22. Kyle Schwarber. They guy can get out of bed and hit a ton. Or miss practically an entire season, and do the same. This era’s Babe?
23. Josh Donaldson. The former MVP is quirky and quite a competitor.
T24. Yadier Molina. The Cardinals showed how much they much appreciate him by awarding him $60 million for his seasons from age 35 to 37. One of the greatest defensive catchers of all time, no doubt about that.
T24. Sal Perez. He’s another Yadi, with leadership and an arm. Only differences are he’s taller and more outgoing.
25. Joey Votto. The stat guys love him, and there’s something to what they say. No one has the ability to get on base like this guy. The perfect player for this age.
26. Jose Bautista. Every sport needs a villain, and this guy plays the role well. The Orioles wouldn’t consider him because their fans hate him. And for a long time, we though Bautista’s own bosses didn’t love him, either – until they realized they need him back, anyway.

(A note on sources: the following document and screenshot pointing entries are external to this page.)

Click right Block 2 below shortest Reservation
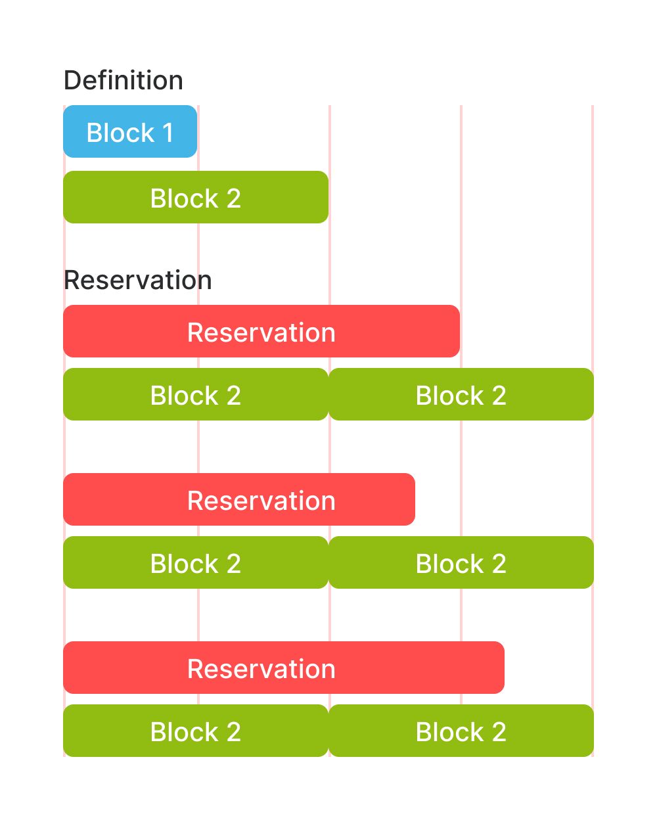Viewport: 657px width, 820px height. click(461, 562)
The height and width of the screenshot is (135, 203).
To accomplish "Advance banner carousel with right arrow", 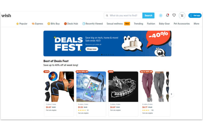I will [171, 44].
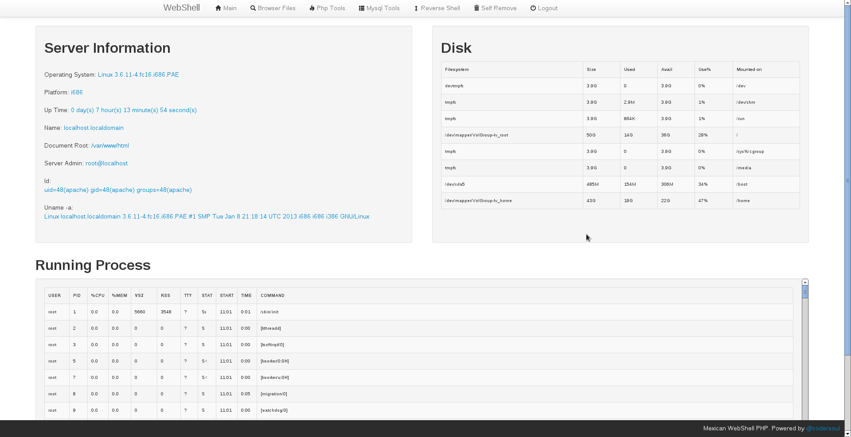Viewport: 851px width, 437px height.
Task: Click the /sbin/init process row
Action: tap(269, 312)
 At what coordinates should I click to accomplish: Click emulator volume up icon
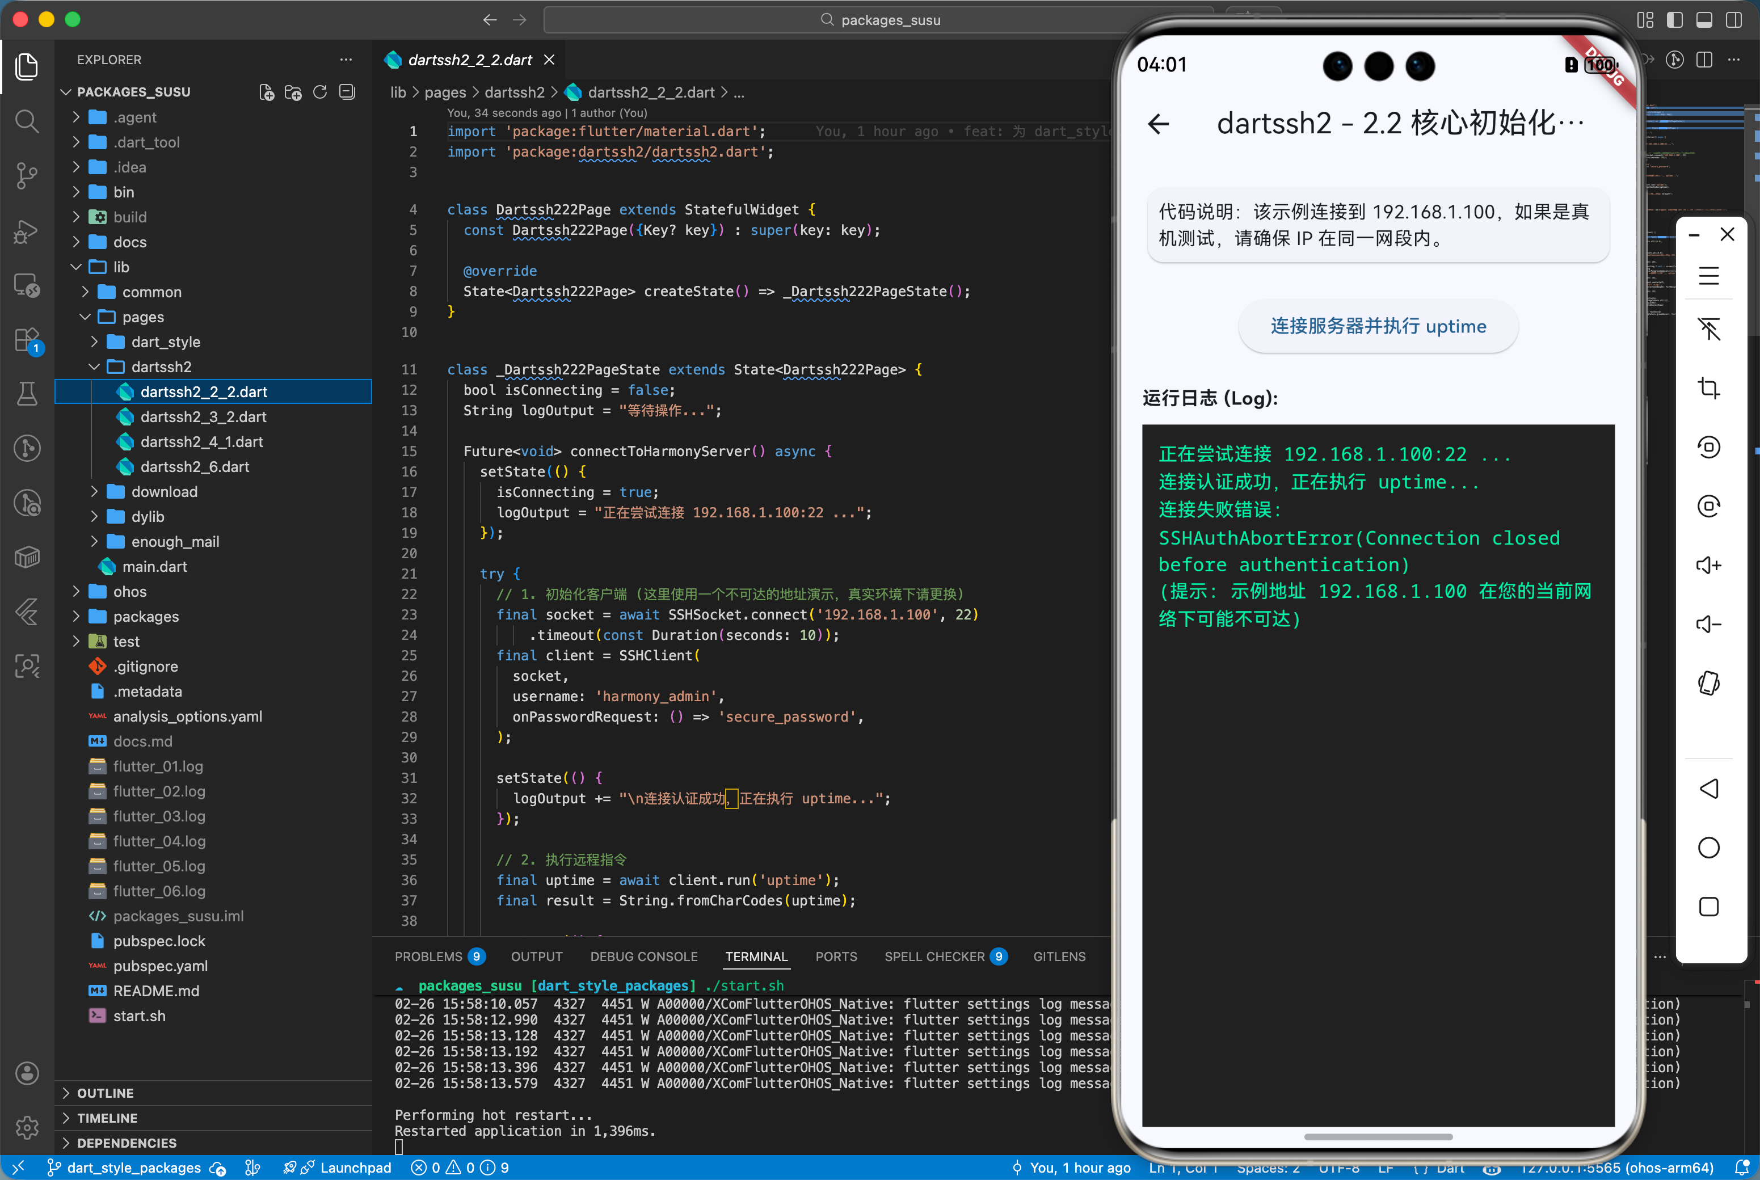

27. Adam Jones. He played Captain America, winning Team USA’s first EWBC crown with his brilliant over-the-wall catch
28. Javier Baez. He does amazing things in the field, things that have never been done before. This truly may be the age of the Cubs. He even has Javier Baez Way, just a throw and a tag play from Wrigley.
29. Justin Verlander. He has the A-list fiancée, a car collection to rival Cespedes’ and the winning attitude you’d look for . He also has his repertoire back together. Bonus points for not wqhining about the Cy Young injustice last year.

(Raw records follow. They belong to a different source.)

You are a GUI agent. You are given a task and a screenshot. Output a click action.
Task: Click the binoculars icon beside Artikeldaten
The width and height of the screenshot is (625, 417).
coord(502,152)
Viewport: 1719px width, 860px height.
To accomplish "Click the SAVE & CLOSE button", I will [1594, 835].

30. Max Scherzer. Repertoire and competitiveness have made him a two-time Cy Young winner.
31. Carlos Martinez. The 100-mph thrower looks like the next pitching superstar.
32. Zach Britton. He turned in the greatest season ever for a reliever, on one pitch.

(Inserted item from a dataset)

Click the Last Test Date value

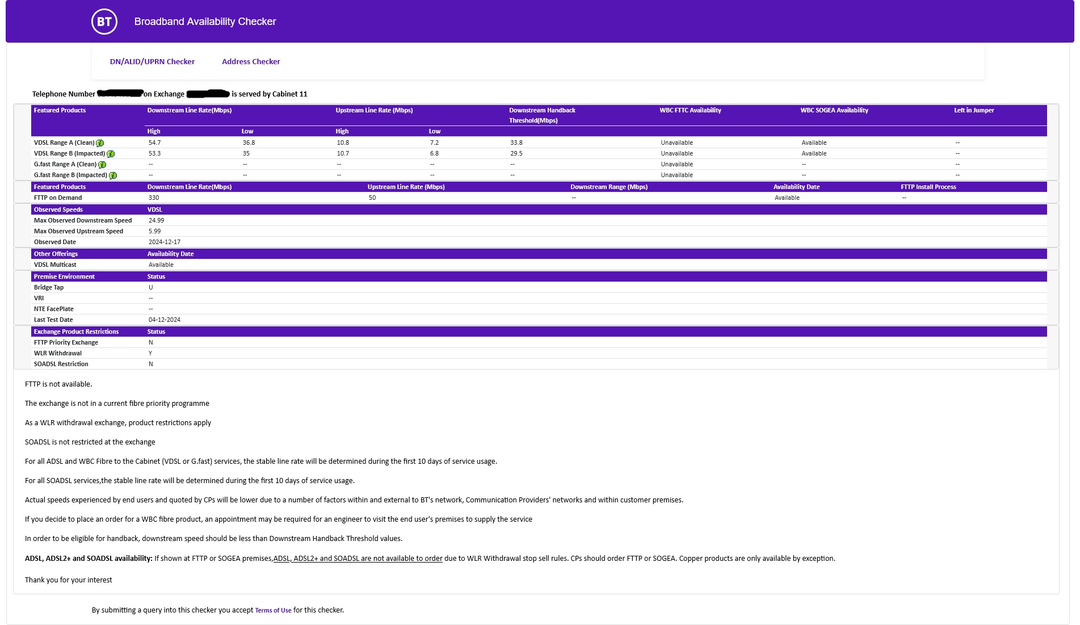tap(164, 320)
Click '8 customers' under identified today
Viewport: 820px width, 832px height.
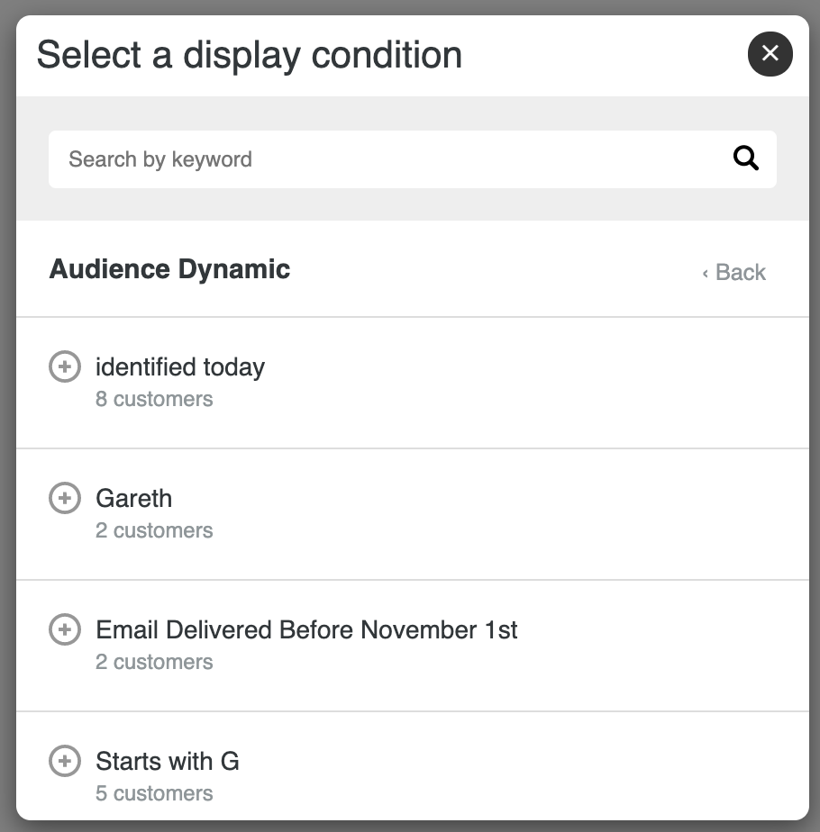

33. Aroldis Chapman. The 105-mph thrower’s appearances are an event. He obviously doesn’t have the perfect off-the-field record, so it’s understandable if some wouldn’t include him.
34. Addison Russell. Incredible talent almost gets lost among a team that’s like the Beatles.
35. Gary Sanchez. Arm and power should make him a superstar in the Bronx for years to come.
36. George Springer. Intelligent youngster brings power to the lead-off spot (more on that in the notes below).
37. Andrew McCutchen. We still think 2016 was a blip.
38. Jon Lester. Steely resolve overcomes an inability to throw to any base but home.
39.Dustin Pedroia. The little guy is still doing it in Boston. Hall of Famer?
40. Jacob deGrom. He’s back throwing in the high 90s. A plus: great hair.
41. Zack Greinke. Quirky, thoughtful and baseball’s highest-paid player.
42. Justin Turner. The everyman has transformed from utility man to star.
43. Brandon Crawford. Incredible shortstop has been a key to multiple championships.
44. Christian Yelich. The No. 3 hitter for Team USA is on the cusp of superstardom.
45. Edwin Encarnacion. Beloved slugger brings new dimension to great Indians team.
46. Adrian Beltre. Future Hall of Famer is the quintessential leader.
47. Eric Hosmer. Great leader, and he does whatever it takes to win. Throw out those defensive metrics.
48. Kyle Hendricks. Intellectual star of the Cubs rotation.
49. Masahiro Tanaka. International star has pitched just as effectively since a tear in his UCL was discovered.
50. Matt Szczur. Someone for all to admire. If you don’t know the story, he donated bone marrow to a Ukrainian baby girl he didn’t know that was dying of leukemia. She survived, and is well. He risked a career, as was documented on E:60, an ESPN production. Greatest sacrifice in baseball history.
Close/coming/On the bubble: Trea Turner, Kenley Jansen, Alex Bregman, Ryan Braun, DJ LeMahieu, Charlie Blackmon, A.J. Pollock, Starling Marte, Jake Arrieta, Andrew Miller, Freddie Freeman.